Récemment, des chercheurs ont développé une technique nommée ‘Binoculars’, qui s’appuie sur deux LLM (modèles de langage à grande échelle) pour évaluer, sans entraînement additionnel, l’origine d’un texte. Les résultats, rendus publics, sont assez impressionnants, notamment en ce qui concerne les faux positifs, c’est-à-dire la capacité à ne pas identifier à tort un texte écrit par un humain comme étant d’origine synthétique. Les créateurs de cette technique ont publié l’intégralité de leur méthode et des résultats. La Fondation Mozilla a souhaité tester ces travaux en utilisant la base de données ai-text-detection-pile et, malheureusement, leurs résultats se sont avérés beaucoup moins enthousiasmants. Par exemple, le nombre de faux positifs a doublé lors de leurs tests.
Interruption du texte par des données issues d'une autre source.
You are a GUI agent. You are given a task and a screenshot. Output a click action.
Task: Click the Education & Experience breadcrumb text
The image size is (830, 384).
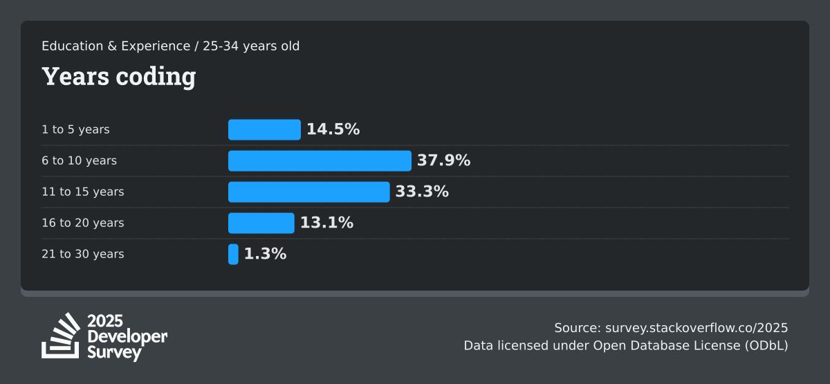116,46
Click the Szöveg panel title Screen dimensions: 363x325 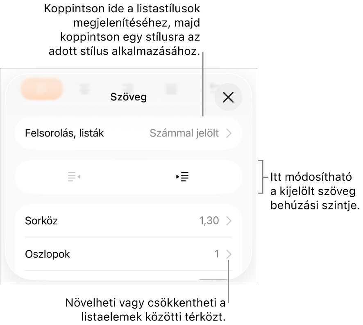[x=129, y=97]
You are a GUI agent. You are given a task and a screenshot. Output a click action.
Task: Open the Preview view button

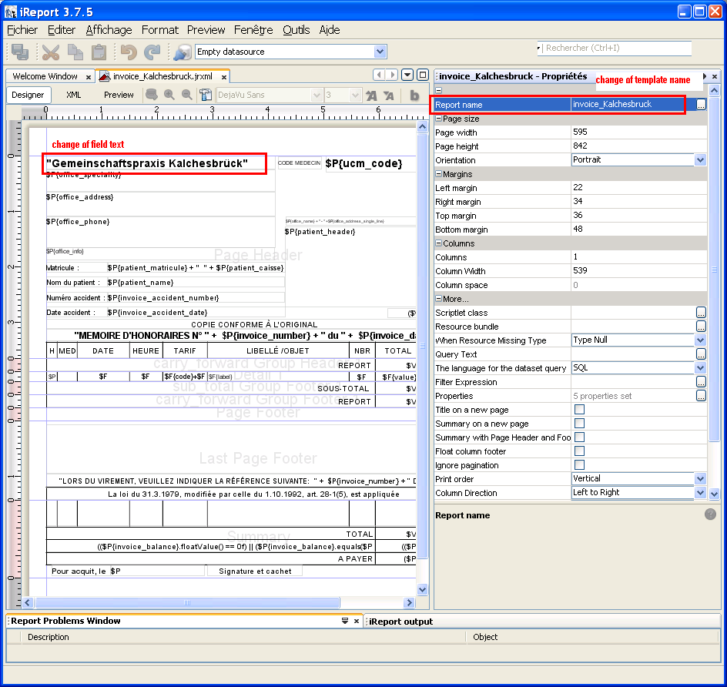119,95
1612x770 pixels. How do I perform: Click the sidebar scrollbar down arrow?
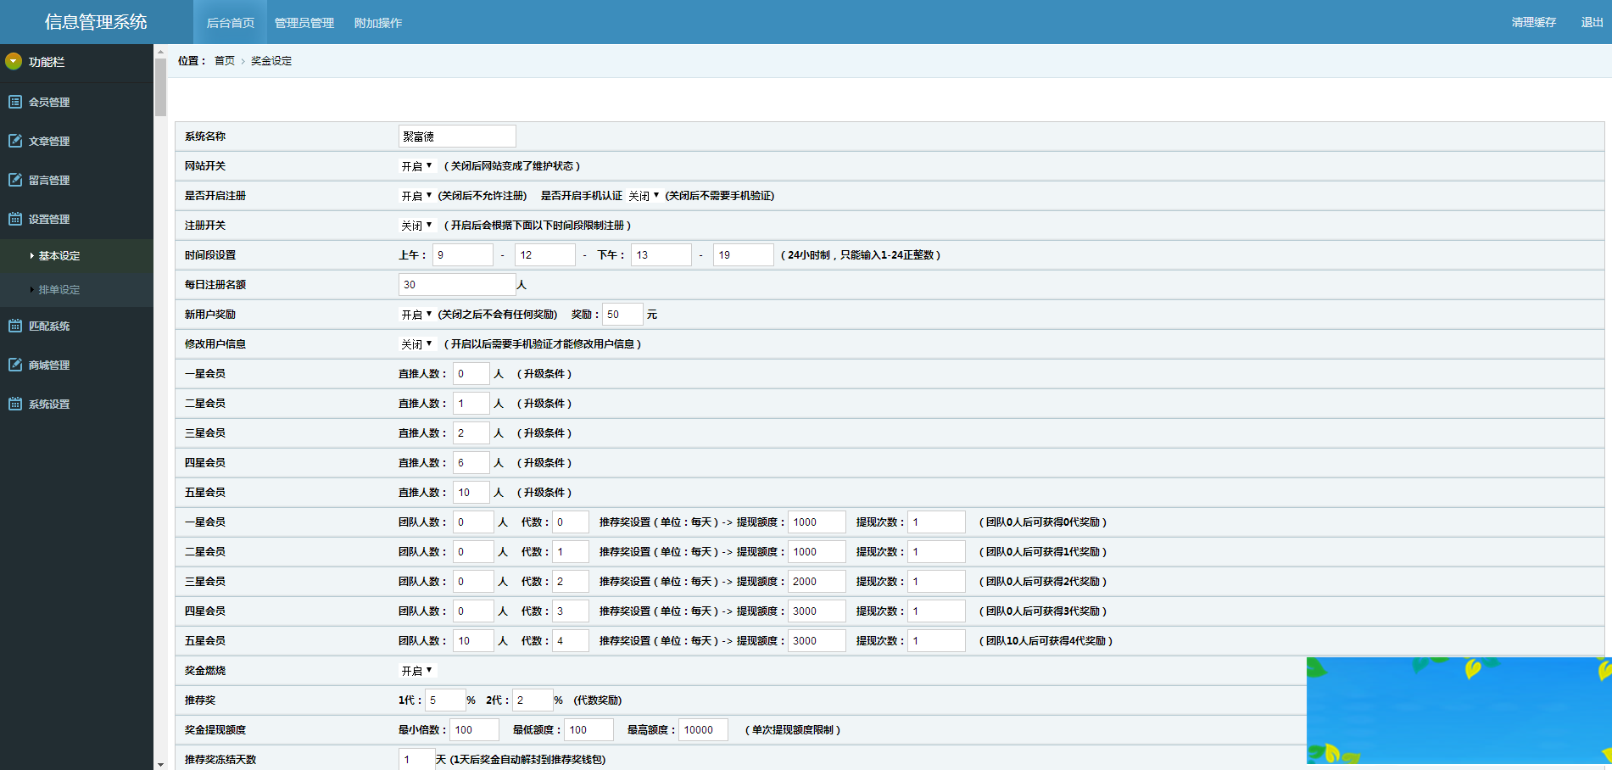pyautogui.click(x=160, y=764)
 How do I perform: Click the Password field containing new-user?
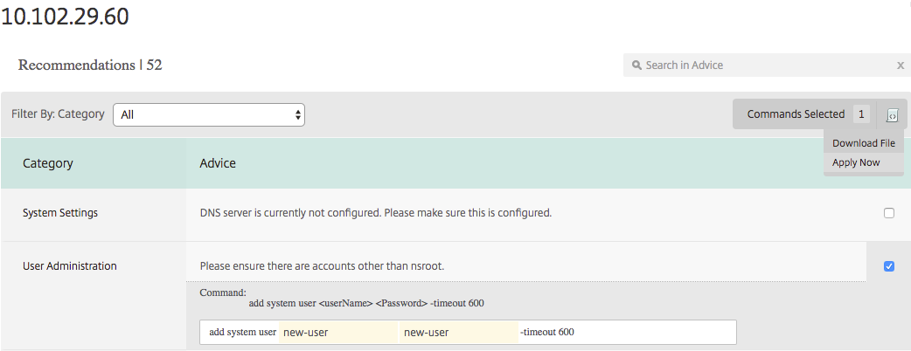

Cela met en lumière la complexité du problème et, surtout, l’absence de solutions fiables à l’état de l’art pour assurer la traçabilité des contenus par le marquage ou la détection. Même les géants du secteur ont pour le moment, renoncé à détecter le plagiat devant l’inefficacité des solutions mises en place.
Il sera intéressant de voir, dans les prochains mois, comment les groupes de travail mis en place par l’IA Act aborderont ce problème crucial et s’ils trouveront, ou non, des parades technico-juridiques pour y faire face.